* [Required action]
Return each entry below exactly. Skip the images.

* [Data extract]
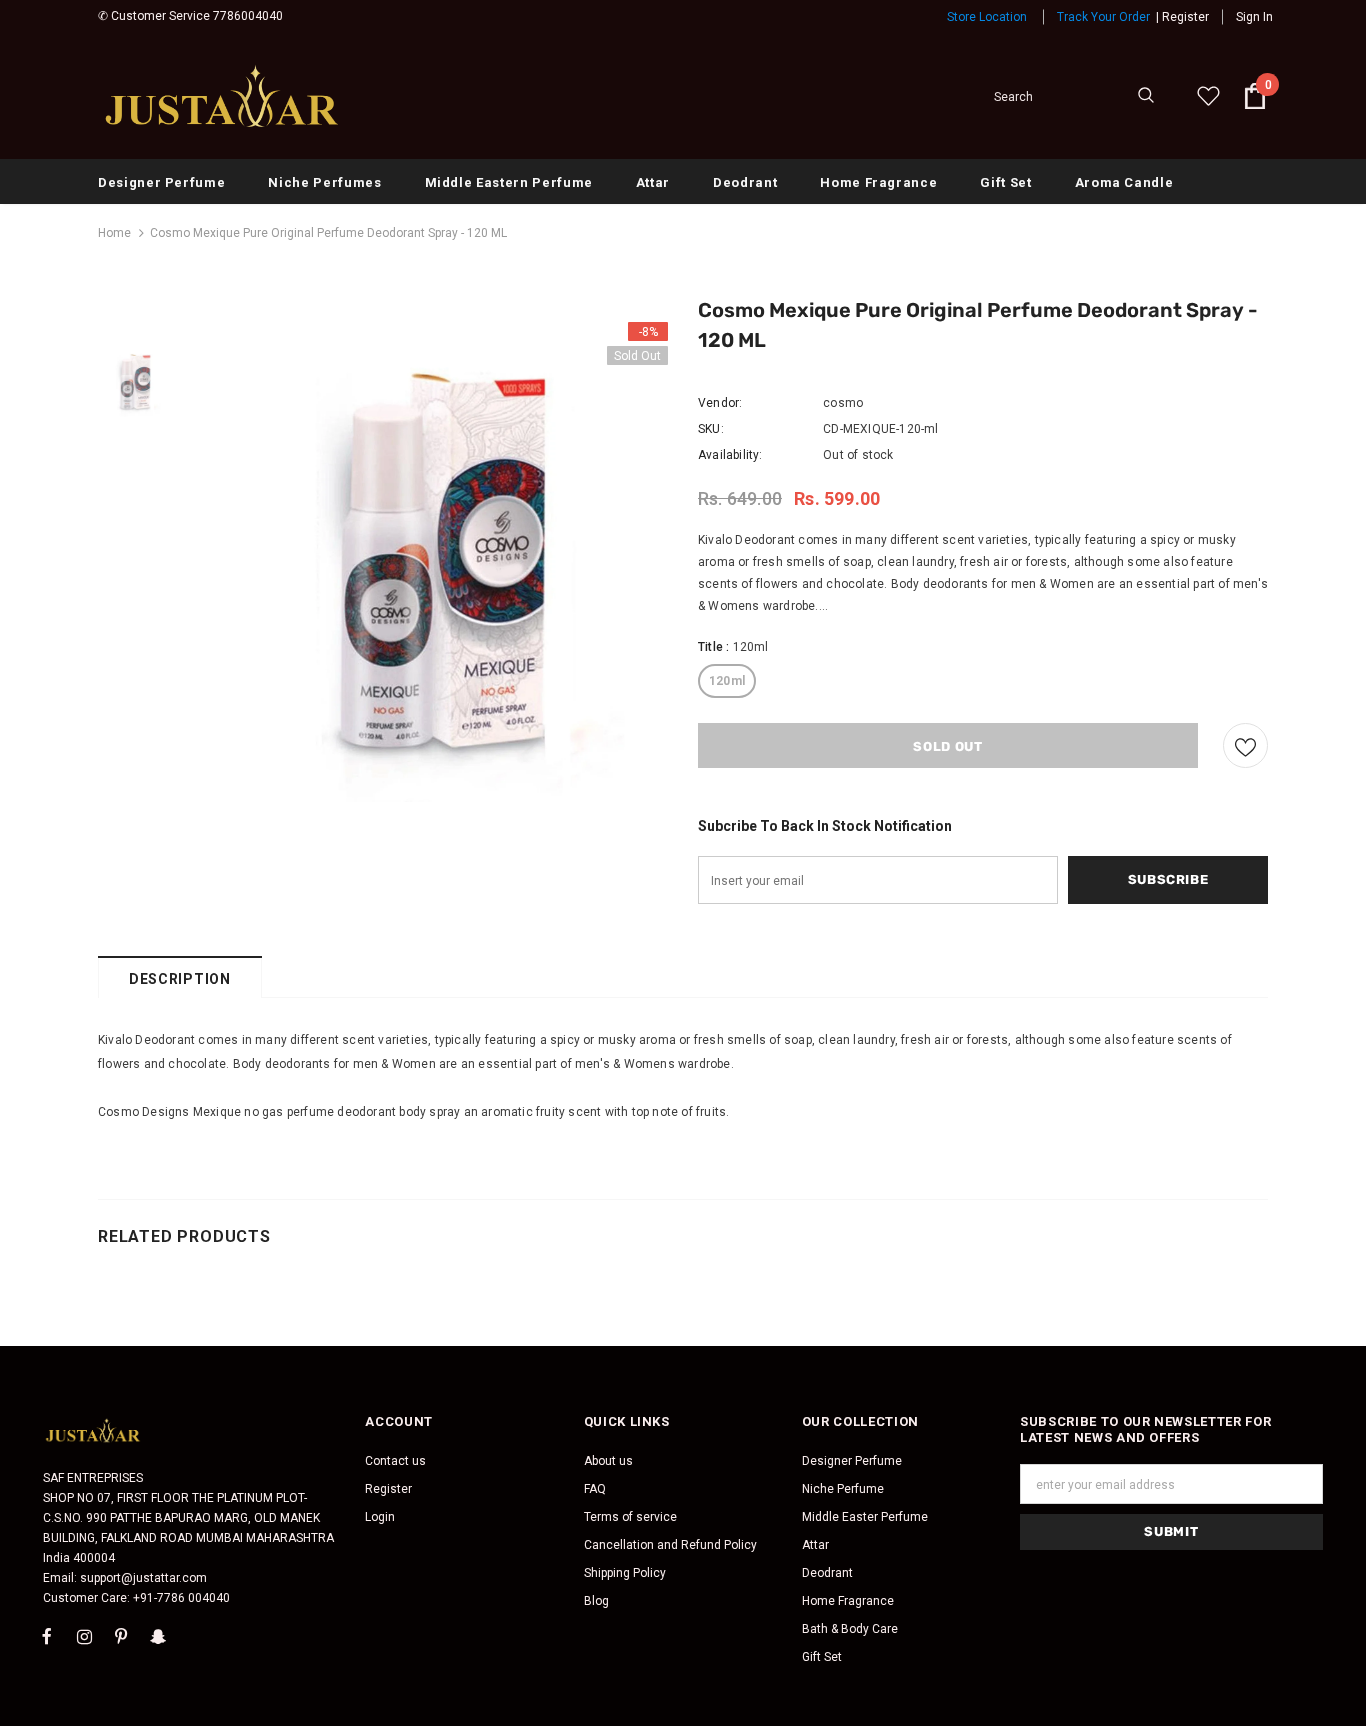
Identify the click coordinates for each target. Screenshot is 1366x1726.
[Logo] (223, 96)
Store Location (987, 17)
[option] (428, 562)
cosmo (843, 403)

* [Solution for this problem]
Identify the click coordinates for each target. Screenshot is 1366x1726.
[Logo] (223, 96)
Store Location (987, 17)
[option] (428, 562)
cosmo (843, 403)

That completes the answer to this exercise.